- IATA: none; ICAO: none; FAA LID: 1V0;

Summary
- Airport type: Public
- Owner: NM Department of Transportation
- Serves: Navajo Dam
- Location: San Juan County, New Mexico
- Elevation AMSL: 6,478 ft / 1,975 m
- Coordinates: 36°48′30″N 107°39′05″W﻿ / ﻿36.80833°N 107.65139°W
- Interactive map of Navajo Lake Airport

Runways
| Direction | Length |  | Surface |
| ft | m |
| 6/24 | 5,022 | 1,531 | Asphalt |

Statistics (2022)
- Aircraft operations (year ending 4/28/2022): 200
- Source: Federal Aviation Administration

= Navajo Lake Airport =

Navajo Lake Airport is a public use airport owned by the New Mexico State Highway and Transportation Department and located in San Juan County, New Mexico, United States. The airport is situated west of Navajo Lake. According to the FAA's National Plan of Integrated Airport Systems for 2009–2013, it is categorized as a general aviation facility.

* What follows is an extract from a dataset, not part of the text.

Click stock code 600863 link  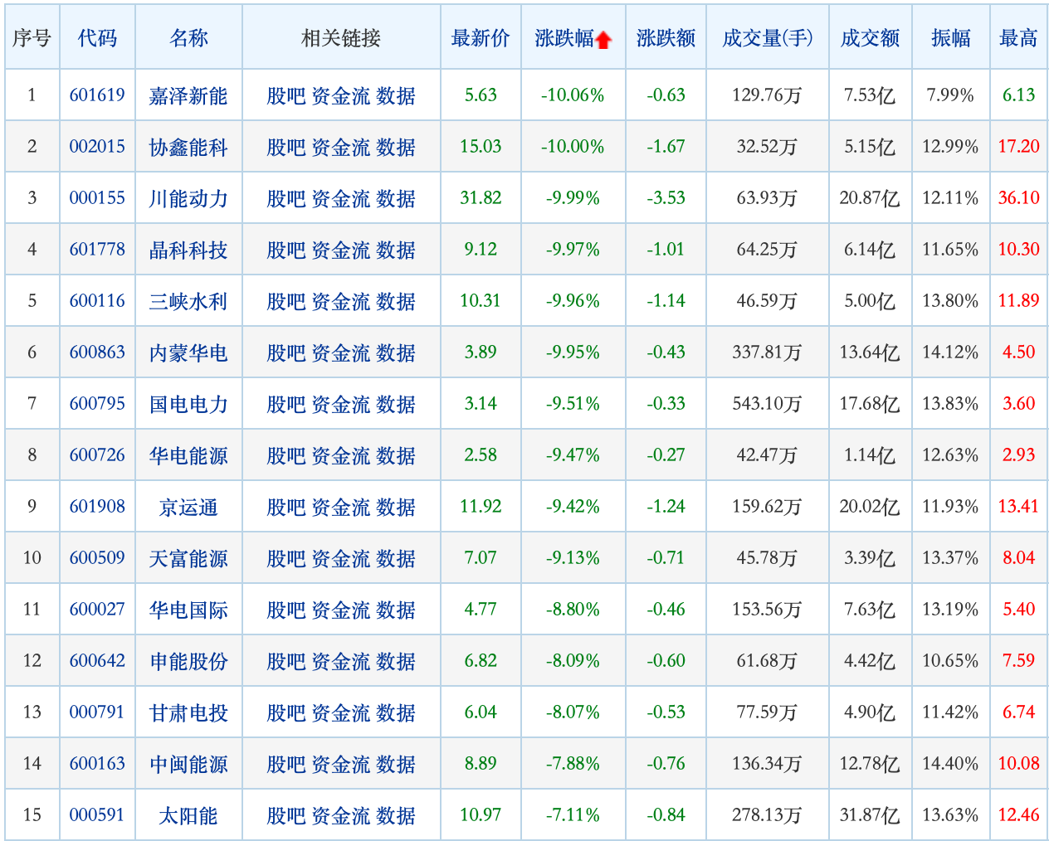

== Facilities and aircraft ==
Navajo Lake Airport covers an area of 560 acre at an elevation of 6,478 feet (1,975 m) above mean sea level. It has one runway designated 6/24 with an asphalt surface measuring 5,022 by 60 feet (1,531 x 18 m).

For the 12-month period ending April 28, 2022, the airport had 200 general aviation aircraft operations, an average of 16 per month.